Which Crops Are Grown In Winter Season =link= 〈No Survey〉
Finally, Kedar led Arjun to a garden plot, not a vast field. Here, green vines climbed over bamboo teepees, heavy with plump pods. The morning frost had melted into diamonds on their curves. Arjun picked a pod, cracked it open, and popped the tiny green spheres into his mouth. They burst with sweetness—a taste of spring hidden inside winter.
And from that year on, Arjun became the village’s storyteller of the winter crops. He would take the children through the fields each November, pointing to the tiny green spears of wheat, the yellow blaze of mustard, the furry chickpea leaves, the silver barley, and the sweet pea vines climbing toward the pale winter sun.
That winter, Arjun did not fight the land. He sowed his father’s seeds with reverence. He watched the fog settle over the wheat like a blessing. He painted his home with cut mustard flowers. He ground chickpeas into flour with his mother. He shelled peas on cold afternoons and drank warm barley water at dusk. which crops are grown in winter season
Kedar first led him to a flat, open field. In the dim light of early winter, the ground was a soft brown blanket, but tiny green spears were pushing through—each one no bigger than a needle. “This is wheat,” Kedar said, kneeling. “ Gehu . He is the king of winter, but a humble king. He asks for little: a good sowing after the first October rains, a gentle chill, and then—nothing but time.”

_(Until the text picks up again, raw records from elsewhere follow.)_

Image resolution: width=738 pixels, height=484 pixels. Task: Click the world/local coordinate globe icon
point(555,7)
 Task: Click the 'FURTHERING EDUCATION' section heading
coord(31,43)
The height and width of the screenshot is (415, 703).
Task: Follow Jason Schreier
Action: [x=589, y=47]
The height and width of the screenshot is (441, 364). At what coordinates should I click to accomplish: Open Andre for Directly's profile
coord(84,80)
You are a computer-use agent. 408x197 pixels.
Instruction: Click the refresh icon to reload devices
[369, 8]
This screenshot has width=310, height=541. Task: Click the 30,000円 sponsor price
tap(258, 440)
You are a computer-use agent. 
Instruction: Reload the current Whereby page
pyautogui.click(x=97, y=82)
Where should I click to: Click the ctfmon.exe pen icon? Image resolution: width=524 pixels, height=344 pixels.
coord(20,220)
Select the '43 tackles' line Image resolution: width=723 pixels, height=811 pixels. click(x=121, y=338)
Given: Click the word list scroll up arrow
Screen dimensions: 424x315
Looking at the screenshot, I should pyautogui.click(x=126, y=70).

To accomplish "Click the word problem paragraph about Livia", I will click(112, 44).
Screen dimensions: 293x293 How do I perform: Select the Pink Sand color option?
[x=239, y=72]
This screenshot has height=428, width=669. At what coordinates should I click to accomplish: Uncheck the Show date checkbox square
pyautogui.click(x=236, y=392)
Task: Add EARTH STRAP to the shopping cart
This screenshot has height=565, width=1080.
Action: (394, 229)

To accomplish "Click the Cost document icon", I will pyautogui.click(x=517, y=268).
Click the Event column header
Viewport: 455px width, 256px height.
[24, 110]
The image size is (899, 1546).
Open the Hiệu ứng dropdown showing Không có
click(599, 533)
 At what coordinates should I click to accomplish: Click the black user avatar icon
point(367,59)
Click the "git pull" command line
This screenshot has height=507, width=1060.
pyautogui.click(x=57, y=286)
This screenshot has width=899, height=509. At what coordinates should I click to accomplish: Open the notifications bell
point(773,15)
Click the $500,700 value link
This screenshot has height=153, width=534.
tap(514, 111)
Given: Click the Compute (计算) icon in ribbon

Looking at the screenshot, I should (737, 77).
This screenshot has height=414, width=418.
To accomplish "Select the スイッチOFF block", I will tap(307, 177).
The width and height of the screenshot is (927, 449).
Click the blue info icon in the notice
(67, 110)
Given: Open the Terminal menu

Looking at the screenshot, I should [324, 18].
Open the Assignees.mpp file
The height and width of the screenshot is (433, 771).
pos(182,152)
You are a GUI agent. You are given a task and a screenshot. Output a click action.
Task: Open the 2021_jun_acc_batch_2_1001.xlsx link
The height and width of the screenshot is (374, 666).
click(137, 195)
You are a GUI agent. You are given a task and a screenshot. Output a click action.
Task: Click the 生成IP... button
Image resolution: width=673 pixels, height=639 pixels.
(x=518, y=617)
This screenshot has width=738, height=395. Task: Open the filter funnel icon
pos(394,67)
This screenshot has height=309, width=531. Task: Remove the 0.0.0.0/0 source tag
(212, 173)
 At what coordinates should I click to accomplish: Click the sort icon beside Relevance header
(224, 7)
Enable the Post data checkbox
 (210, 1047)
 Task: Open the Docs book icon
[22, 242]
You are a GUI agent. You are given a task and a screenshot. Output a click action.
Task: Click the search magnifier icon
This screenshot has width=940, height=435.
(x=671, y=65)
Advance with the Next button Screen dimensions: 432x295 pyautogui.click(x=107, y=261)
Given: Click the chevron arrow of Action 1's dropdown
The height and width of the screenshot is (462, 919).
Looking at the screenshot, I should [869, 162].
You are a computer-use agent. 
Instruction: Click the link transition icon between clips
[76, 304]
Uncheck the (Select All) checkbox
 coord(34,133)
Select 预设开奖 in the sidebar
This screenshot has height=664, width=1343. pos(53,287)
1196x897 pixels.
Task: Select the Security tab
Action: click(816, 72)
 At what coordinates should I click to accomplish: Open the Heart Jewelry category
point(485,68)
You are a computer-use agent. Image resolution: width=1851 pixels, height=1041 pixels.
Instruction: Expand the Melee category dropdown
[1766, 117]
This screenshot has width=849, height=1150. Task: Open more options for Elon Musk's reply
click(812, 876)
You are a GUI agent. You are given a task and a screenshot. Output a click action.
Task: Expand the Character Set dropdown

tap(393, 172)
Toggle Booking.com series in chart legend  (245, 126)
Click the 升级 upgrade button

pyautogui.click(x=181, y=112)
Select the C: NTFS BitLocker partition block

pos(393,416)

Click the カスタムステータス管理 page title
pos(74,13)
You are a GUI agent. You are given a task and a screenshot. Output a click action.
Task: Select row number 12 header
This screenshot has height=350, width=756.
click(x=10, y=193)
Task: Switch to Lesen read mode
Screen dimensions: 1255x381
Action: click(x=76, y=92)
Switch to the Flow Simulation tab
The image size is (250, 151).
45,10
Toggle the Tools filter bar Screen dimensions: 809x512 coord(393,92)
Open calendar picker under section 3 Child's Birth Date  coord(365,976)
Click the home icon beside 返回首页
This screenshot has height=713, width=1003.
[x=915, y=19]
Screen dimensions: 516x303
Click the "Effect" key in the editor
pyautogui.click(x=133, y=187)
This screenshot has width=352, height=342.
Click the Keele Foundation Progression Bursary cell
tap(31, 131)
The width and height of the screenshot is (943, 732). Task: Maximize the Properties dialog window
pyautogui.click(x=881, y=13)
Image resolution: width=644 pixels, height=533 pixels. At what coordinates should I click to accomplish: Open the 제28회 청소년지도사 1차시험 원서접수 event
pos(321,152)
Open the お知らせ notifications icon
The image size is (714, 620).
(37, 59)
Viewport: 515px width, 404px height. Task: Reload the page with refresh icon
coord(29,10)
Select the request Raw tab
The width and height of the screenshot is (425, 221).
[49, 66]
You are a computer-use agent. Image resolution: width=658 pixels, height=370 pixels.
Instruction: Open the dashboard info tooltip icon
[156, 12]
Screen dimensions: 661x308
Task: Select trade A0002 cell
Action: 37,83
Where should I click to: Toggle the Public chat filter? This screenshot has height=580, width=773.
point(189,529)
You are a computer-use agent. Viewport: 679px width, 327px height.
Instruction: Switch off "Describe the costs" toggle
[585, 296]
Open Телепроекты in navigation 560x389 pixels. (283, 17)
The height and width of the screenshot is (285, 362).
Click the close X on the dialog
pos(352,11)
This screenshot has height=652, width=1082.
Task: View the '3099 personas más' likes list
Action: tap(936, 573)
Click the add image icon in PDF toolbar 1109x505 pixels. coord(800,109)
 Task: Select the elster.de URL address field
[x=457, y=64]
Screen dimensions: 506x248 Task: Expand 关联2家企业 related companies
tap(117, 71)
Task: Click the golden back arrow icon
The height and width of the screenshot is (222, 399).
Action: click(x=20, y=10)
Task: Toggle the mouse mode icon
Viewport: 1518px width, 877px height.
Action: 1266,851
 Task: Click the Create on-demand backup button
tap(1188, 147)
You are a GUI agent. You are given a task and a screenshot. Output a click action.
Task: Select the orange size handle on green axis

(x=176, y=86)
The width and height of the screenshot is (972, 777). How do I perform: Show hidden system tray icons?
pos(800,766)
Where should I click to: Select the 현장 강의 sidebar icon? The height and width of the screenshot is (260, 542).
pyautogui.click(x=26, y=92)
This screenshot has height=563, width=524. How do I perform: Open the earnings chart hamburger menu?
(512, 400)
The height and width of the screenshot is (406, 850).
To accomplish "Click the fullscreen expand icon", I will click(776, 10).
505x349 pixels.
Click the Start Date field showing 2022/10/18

“The grain itself—slow-burning, healthy, turned into sattu (a cooling flour for summer) or a hearty porridge for winter mornings. And the second gift… water that has known barley.” He pointed to a small kiln nearby. “From barley, we make jau ka pani , the base of a clear, warming drink. And if you let it sing with yeast, it becomes a spirit—strong and true, like the old farmers who planted it.” Finally, Kedar led Arjun to a garden plot, not a vast field
Arjun nodded slowly. “Summer crops fight the sun. But winter crops befriend the cold. They teach us that growth can happen in silence, that sweetness needs time, and that the richest flavors come from the slowest roots.”
As they moved to a rougher patch of land near the river’s edge, Arjun saw a crop that looked like wheat but leaner, tougher, with long bristly awns that shimmered like silver needles. Arjun picked a pod, cracked it open, and
Kedar smiled, and his wrinkles deepened like furrows in a well-loved field. “Then you are ready to be a farmer. Not of the hand alone—but of the heart.”